1.2. En l'espèce, le recours a été déposé dans le délai utile et selon la forme prescrite par la loi, sous réserve de l'exigence de motivation du recours qui fait l'objet du ch. 3. ci-après.

2.             Aux termes de l'art. 326 al. 1 CPC, les allégations de faits et les preuves nouvelles sont irrecevables dans le cadre d'un recours.

Par conséquent, les allégués de faits dont le recourant n'a pas fait état en première instance et les pièces nouvelles ne seront pas pris en considération.

3.             3.1. Le pouvoir d'examen de la Cour est limité à la violation du droit et à la constatation manifestement inexacte des faits (art. 320 CPC, applicable par renvoi de l'art. 8 al. 3 RAJ). Il appartient en particulier au recourant de motiver en droit son recours et de démontrer l'arbitraire des faits retenus par l'instance inférieure (Hohl, Procédure civile, tome II, 2ème éd. 2010, n. 2513-2515, p. 453).

L'obligation de motiver le recours suppose une critique des points de la décision tenus pour contraires au droit. Le recourant doit donc énoncer de manière précise les griefs qu'il adresse à la décision de première instance et démontrer en quoi un point de fait a été établi de façon manifestement inexacte. Il doit décrire l'élément de fait taxé d'arbitraire, se référer aux pièces du dossier de première instance (art. 326 al. 1 CPC) qui contredisent l'état de fait retenu et, enfin, démontrer que l'instance inférieure s'est manifestement trompée sur le sens et la portée d'une preuve ou, encore, en a tiré des constatations insoutenables (DAAJ/139/2016 consid. 1.2).

La juridiction de recours n'entre pas en matière sur un acte ne contenant aucune motivation par laquelle il est possible de discerner en quoi la juridiction inférieure a erré (art. 320 let. a et b CPC).

3.2. En l'espèce, le recours ne respecte pas les conditions de motivation imposées par la loi. En effet, l'acte de recours est dépourvu de toute motivation et ne repose que sur des faits nouveaux, dont il ne peut être tenu compte au stade du recours (cf. consid. 2 ci-dessus).

Dans la mesure où l'absence de motivation de l'acte ne constitue pas un vice de forme réparable au sens de l'art. 132 CPC (Hohl, op. cit., n. 3030), il ne peut être entré en matière sur le recours, qui est dès lors déclaré irrecevable.

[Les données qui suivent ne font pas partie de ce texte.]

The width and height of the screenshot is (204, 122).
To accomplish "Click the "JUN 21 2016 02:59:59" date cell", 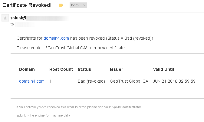I will [174, 81].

4.             Sauf exceptions non réalisées en l'espèce, il n'est pas perçu de frais judiciaires pour la procédure d'assistance juridique (art. 119 al. 6 CPC).

 

* * * * *


PAR CES MOTIFS,
LA VICE-PRÉSIDENTE DE LA COUR :


Déclare irrecevable le recours formé par A______ contre la décision rendue le 28 mars 2025 par la vice-présidence du Tribunal civil dans la cause AC/581/2025.

Dit qu'il n'est pas perçu de frais judiciaires pour le recours.

Notifie une copie de la présente décision à A______ (art. 327 al. 5 CPC et 8 al. 3 RAJ).

Siégeant :

Madame Verena PEDRAZZINI RIZZI, vice-présidente; Madame Victoria PALLUD, greffière.

 

 

 

 

 

 

 

 

 

 

 

Indication des voies de recours :

 

Conformément aux art. 72 ss de la loi fédérale sur le Tribunal fédéral du 17 juin 2005 (LTF; RS 173.110), la présente décision peut être portée dans les trente jours qui suivent sa notification avec expédition complète (art. 100 al. 1 LTF) par-devant le Tribunal fédéral par la voie du recours en matière civile.

 

Le recours doit être adressé au Tribunal fédéral, 1000 Lausanne 14.

 

Valeur litigieuse des conclusions pécuniaires au sens de la LTF indéterminée.